Paralelamente, Riad armaba la coalición que incluye a las monarquías sunitas del Golfo y también a jordanos, egipcios y paquistaníes, para evitar que Yemen quede en manos de una milicia aliada de Irán.
En síntesis, los saudíes se zambulleron en el conflicto yemení para evitar que crezca la influencia de Teherán en la Península Arábiga. Varios países árabes están atacando a los huthis del Yemen, no porque estén cometiendo masacres de civiles desarmados, sino porque son chiítas apoyados por Irán, Damasco y Hizbolá.

Así es el mundo. La “debilidad moral” de los estados hace, por ejemplo, que una pulseada geopolítica movilice más que una urgencia humanitaria. Sauditas, egipcios, jordanos, qataríes y otros países sunitas lanzan sobre Yemen –para aplastar una rebelión chiíta– las bombas que no se atreven a utilizar contra los yihadistas exterminadores de ISIS en Irak y Siria.

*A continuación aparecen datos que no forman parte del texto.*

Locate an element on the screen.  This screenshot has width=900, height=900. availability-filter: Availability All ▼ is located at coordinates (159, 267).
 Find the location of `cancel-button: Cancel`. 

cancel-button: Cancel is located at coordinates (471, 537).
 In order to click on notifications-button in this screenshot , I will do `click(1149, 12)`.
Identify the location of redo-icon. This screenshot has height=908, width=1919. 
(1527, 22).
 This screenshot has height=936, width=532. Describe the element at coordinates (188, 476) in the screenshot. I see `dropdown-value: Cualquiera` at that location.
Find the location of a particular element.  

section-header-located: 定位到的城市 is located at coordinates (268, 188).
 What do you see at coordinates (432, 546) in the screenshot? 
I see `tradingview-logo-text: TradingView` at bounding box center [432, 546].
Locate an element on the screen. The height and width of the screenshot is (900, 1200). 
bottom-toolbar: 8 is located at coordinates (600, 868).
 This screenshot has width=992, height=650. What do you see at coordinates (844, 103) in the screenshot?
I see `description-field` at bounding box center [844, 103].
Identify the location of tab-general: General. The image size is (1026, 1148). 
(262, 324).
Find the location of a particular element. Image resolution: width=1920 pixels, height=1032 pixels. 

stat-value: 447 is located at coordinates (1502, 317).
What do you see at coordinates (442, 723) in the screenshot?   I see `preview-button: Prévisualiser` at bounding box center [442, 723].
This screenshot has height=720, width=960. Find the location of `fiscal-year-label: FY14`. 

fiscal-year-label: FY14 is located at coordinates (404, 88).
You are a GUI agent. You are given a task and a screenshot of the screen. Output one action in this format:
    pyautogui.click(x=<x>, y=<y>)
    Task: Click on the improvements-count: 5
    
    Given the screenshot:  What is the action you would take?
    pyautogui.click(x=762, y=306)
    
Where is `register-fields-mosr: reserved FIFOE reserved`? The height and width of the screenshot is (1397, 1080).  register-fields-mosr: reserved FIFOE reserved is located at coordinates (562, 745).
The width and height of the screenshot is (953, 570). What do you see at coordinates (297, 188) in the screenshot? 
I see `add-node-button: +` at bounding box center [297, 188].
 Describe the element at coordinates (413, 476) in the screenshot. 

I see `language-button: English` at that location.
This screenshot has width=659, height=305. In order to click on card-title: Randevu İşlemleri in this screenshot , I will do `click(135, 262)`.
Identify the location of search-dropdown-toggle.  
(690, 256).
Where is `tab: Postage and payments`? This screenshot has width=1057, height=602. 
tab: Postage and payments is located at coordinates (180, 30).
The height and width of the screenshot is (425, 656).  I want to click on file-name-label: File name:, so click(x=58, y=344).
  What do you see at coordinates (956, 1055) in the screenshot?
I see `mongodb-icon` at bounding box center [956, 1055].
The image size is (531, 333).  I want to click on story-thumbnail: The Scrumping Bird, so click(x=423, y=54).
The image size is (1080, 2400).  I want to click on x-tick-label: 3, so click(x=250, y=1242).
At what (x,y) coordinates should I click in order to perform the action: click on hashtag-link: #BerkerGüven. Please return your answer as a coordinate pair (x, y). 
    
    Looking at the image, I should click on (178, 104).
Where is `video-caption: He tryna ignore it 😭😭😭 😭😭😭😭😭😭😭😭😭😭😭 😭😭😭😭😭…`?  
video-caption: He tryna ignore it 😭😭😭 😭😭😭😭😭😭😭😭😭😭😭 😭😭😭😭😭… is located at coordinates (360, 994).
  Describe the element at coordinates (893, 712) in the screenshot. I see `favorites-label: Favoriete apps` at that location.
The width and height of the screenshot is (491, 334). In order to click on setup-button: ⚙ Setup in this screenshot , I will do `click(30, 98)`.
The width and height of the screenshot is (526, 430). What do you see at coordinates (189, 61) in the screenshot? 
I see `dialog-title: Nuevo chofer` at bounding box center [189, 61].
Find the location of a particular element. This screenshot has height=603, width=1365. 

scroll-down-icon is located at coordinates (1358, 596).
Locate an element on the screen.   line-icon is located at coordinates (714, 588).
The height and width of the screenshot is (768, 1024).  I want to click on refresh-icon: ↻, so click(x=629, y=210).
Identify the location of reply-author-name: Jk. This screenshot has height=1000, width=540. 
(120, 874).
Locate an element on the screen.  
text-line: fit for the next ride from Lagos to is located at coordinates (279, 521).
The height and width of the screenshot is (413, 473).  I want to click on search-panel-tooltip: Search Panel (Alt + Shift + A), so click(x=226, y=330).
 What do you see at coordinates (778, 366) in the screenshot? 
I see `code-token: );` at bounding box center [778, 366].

La milicia bombardeada en Yemen no ha cometido las masacres que, en ese mismo país, han perpetrado los brazos yemeníes de ISIS y Al Qaeda, por ejemplo detonando coches bombas en mezquitas chiítas. Tampoco crucifican, ni decapitan, ni queman vivos, ni arrojan desde edificios a quienes consideran impuros. Pero a diferencia de quienes hacen todo eso en nombre de Alá, los rebeldes yemeníes son chiítas, mientras que ISIS y Al Qaeda, igual que Al Shabaab y el sanguinario Boko Haram, son sunitas, como los regímenes que se aliaron para bombardear Yemen.
En el “califato” que proclamó en un territorio que abarca parte de Siria e Irak, ISIS lleva meses imponiendo un Tercer Reich ultra-islamista. Sus propios yihadistas filman y muestran al mundo cómo decapitan, queman en hogueras o crucifican combatientes enemigos. También muestran en videos cómo lapidan mujeres, arrojan homosexuales desde edificios y ejecutan fusilamientos en masa.
Están cometiendo un genocidio contra chiítas, kurdos, yazidis y alauitas. Pero la coalición que armó Obama para bombardearlos tiene más miembros europeos que del Oriente Medio.
Los árabes sunitas no ayudaron a los kurdos de la ciudad de Kobane en su heroica resistencia contra la milicia del “califa” Abú Bakr al Bagdadí. Solo contaron con los bombardeos norteamericanos. Y si el famélico ejército iraquí pudo reconquistar la estratégica Tikrit, no fue con ayuda de Arabia Saudita sino de Irán y de los aviones norteamericanos.
Sauditas, qataríes, jordanos y egipcios, igual que los Emiratos Árabes, están más preocupados por acotar la influencia iraní en la región que por detener el genocidio que está ejecutando ISIS.
Mientras el nazismo ultra-islamista combata al Hizbolá libanés, al régimen alauita sirio y al ejército mayormente chiíta de Irak, todos aliados de Teherán, los gobernantes suníes dirán, parafraseando a Roosevelt, que el califa Al Bagdadí “es un monstruoso genocida, pero es nuestro monstruoso genocida”.
Y desde su tumba, Sathya Sai Baba los acusará de hipócritas.